What is being asked
Rewrite the lines from the one containing "Click the eye" through the one containing "Image resolution: width=1152", inclusive, switching "Collapse" to "Expand" and changing nothing else.

Element and text location entries
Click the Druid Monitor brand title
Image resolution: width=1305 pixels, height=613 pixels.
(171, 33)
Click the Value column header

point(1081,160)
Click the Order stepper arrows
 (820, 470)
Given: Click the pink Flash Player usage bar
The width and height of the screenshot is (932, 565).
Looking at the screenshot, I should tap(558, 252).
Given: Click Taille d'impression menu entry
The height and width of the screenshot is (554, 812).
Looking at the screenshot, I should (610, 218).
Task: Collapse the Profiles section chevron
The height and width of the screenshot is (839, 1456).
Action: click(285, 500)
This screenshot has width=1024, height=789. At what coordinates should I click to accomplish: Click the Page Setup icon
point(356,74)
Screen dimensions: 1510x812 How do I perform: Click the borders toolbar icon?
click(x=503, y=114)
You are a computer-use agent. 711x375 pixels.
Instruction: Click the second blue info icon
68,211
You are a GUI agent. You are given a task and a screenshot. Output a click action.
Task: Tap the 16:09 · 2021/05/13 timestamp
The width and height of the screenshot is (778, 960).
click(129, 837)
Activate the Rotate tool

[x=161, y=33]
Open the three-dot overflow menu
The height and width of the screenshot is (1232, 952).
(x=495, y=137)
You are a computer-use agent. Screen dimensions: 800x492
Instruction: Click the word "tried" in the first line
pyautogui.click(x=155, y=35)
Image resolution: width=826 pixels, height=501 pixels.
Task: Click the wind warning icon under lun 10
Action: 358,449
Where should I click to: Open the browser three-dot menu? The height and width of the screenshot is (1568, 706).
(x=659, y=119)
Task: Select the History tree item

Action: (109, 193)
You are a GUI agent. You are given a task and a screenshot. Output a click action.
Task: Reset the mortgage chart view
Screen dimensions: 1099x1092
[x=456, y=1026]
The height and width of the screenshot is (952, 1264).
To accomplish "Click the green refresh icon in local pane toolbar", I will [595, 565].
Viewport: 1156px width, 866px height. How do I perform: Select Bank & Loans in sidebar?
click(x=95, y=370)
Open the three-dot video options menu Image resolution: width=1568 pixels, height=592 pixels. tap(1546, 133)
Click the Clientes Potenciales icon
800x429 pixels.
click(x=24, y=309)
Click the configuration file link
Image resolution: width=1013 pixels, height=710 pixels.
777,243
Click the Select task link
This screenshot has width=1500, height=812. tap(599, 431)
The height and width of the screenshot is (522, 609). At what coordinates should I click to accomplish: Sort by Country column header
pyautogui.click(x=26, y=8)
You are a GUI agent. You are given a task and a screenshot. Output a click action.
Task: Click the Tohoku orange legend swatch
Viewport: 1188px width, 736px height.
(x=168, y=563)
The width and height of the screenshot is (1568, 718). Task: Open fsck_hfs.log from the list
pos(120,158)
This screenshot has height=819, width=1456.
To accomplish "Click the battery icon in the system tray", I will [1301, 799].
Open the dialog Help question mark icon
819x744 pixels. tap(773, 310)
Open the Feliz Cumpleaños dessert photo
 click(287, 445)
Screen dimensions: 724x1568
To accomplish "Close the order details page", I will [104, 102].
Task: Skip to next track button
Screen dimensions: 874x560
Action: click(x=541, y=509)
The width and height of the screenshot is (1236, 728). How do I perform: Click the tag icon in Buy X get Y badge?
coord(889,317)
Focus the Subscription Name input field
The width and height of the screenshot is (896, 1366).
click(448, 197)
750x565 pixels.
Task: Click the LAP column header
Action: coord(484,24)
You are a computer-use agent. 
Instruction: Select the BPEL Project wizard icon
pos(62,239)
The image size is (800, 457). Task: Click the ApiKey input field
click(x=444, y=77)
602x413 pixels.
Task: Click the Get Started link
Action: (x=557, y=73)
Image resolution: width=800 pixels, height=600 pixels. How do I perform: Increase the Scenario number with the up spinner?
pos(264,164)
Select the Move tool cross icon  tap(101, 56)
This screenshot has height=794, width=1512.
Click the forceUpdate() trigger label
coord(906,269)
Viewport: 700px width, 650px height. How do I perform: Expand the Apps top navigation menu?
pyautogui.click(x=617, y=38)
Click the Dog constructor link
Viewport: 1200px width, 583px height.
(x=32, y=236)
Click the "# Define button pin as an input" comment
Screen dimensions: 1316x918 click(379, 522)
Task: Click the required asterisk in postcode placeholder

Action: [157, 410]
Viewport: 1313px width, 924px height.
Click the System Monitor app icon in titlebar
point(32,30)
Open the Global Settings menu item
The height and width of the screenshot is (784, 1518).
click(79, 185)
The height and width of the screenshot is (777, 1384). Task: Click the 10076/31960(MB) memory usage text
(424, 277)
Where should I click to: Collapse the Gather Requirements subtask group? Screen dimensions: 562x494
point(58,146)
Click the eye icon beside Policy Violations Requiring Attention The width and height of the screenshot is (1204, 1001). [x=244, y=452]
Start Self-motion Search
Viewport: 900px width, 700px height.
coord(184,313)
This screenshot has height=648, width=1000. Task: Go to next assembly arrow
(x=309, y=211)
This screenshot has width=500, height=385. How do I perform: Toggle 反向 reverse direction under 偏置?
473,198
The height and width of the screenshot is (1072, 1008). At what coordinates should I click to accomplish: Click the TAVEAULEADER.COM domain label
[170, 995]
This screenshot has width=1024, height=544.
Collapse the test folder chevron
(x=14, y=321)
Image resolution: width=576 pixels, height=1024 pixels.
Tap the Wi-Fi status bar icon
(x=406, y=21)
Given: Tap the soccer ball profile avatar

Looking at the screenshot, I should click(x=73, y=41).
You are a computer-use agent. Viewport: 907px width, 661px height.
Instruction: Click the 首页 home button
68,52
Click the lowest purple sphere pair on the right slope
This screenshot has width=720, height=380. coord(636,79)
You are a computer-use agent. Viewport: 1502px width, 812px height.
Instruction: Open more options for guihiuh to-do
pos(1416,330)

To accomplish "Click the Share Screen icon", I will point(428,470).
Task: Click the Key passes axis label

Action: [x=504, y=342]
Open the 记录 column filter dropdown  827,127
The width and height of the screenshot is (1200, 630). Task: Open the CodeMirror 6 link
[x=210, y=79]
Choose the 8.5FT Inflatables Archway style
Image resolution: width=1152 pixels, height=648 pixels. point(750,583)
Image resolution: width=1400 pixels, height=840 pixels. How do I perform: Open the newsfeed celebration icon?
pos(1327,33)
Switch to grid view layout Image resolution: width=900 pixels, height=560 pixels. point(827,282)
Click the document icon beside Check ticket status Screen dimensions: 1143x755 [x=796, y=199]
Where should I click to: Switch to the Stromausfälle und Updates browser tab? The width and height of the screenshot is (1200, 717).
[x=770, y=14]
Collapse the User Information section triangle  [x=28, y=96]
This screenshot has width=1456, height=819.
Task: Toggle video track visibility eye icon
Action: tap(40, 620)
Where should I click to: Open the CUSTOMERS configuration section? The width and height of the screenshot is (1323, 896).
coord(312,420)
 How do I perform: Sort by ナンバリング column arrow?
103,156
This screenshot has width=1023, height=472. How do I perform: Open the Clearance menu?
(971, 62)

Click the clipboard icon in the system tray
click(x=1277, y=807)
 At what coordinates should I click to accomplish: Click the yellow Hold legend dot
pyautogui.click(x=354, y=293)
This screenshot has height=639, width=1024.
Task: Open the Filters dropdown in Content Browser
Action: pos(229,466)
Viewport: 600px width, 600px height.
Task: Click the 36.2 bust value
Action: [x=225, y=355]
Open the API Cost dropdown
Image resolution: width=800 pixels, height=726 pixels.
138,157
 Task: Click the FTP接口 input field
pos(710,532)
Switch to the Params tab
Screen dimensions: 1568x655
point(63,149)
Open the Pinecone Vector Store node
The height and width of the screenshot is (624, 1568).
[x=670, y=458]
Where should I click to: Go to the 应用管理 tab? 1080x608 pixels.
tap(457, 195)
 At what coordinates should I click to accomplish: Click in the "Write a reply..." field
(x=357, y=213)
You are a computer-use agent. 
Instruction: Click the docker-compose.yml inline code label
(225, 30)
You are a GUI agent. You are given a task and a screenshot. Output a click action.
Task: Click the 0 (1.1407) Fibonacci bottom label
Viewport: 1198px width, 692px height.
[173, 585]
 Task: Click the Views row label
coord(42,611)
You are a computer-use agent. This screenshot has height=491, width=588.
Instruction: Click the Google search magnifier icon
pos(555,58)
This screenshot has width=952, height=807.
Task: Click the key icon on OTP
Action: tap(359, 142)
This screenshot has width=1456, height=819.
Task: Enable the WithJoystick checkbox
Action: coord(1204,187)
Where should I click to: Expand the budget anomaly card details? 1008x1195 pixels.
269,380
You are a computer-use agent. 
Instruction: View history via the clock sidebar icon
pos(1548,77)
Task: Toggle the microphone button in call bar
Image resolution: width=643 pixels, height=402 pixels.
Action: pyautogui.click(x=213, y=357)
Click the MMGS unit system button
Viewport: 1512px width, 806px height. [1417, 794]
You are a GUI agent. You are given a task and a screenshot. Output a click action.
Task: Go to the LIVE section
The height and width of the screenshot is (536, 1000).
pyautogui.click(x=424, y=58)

Solution to this problem
Click the eye icon beside Policy Violations Requiring Attention The width and height of the screenshot is (1204, 1001). [x=244, y=452]
Start Self-motion Search
Viewport: 900px width, 700px height.
coord(184,313)
This screenshot has height=648, width=1000. Task: Go to next assembly arrow
(x=309, y=211)
This screenshot has width=500, height=385. How do I perform: Toggle 反向 reverse direction under 偏置?
473,198
The height and width of the screenshot is (1072, 1008). At what coordinates should I click to accomplish: Click the TAVEAULEADER.COM domain label
[170, 995]
This screenshot has width=1024, height=544.
Expand the test folder chevron
(x=14, y=321)
Image resolution: width=576 pixels, height=1024 pixels.
Tap the Wi-Fi status bar icon
(x=406, y=21)
Given: Tap the soccer ball profile avatar

Looking at the screenshot, I should click(x=73, y=41).
You are a computer-use agent. Viewport: 907px width, 661px height.
Instruction: Click the 首页 home button
68,52
Click the lowest purple sphere pair on the right slope
This screenshot has width=720, height=380. coord(636,79)
You are a computer-use agent. Viewport: 1502px width, 812px height.
Instruction: Open more options for guihiuh to-do
pos(1416,330)

To accomplish "Click the Share Screen icon", I will point(428,470).
Task: Click the Key passes axis label

Action: [x=504, y=342]
Open the 记录 column filter dropdown  827,127
The width and height of the screenshot is (1200, 630). Task: Open the CodeMirror 6 link
[x=210, y=79]
Choose the 8.5FT Inflatables Archway style
Image resolution: width=1152 pixels, height=648 pixels. point(750,583)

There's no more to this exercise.